▸ **INFORMATION SUPPLIED**

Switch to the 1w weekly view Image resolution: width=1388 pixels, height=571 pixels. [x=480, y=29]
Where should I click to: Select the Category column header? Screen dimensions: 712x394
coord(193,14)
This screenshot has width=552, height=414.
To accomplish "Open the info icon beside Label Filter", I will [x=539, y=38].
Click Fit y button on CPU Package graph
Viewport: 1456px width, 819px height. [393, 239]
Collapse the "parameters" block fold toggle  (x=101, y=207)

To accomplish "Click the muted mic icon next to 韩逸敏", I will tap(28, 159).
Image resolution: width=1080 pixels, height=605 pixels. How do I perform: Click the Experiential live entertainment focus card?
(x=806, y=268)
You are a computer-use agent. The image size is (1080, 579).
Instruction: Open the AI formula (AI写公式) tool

▸ **JOB**
Can you rewrite all of the data above, changing "Image resolution" to "Image size" and leaving everything else as it is?

▸ **SOLVED EXERCISE**
Switch to the 1w weekly view Image size: width=1388 pixels, height=571 pixels. [x=480, y=29]
Where should I click to: Select the Category column header? Screen dimensions: 712x394
coord(193,14)
This screenshot has width=552, height=414.
To accomplish "Open the info icon beside Label Filter", I will [x=539, y=38].
Click Fit y button on CPU Package graph
Viewport: 1456px width, 819px height. [393, 239]
Collapse the "parameters" block fold toggle  (x=101, y=207)

To accomplish "Click the muted mic icon next to 韩逸敏", I will tap(28, 159).
Image size: width=1080 pixels, height=605 pixels. How do I perform: Click the Experiential live entertainment focus card?
(x=806, y=268)
You are a computer-use agent. The image size is (1080, 579).
Instruction: Open the AI formula (AI写公式) tool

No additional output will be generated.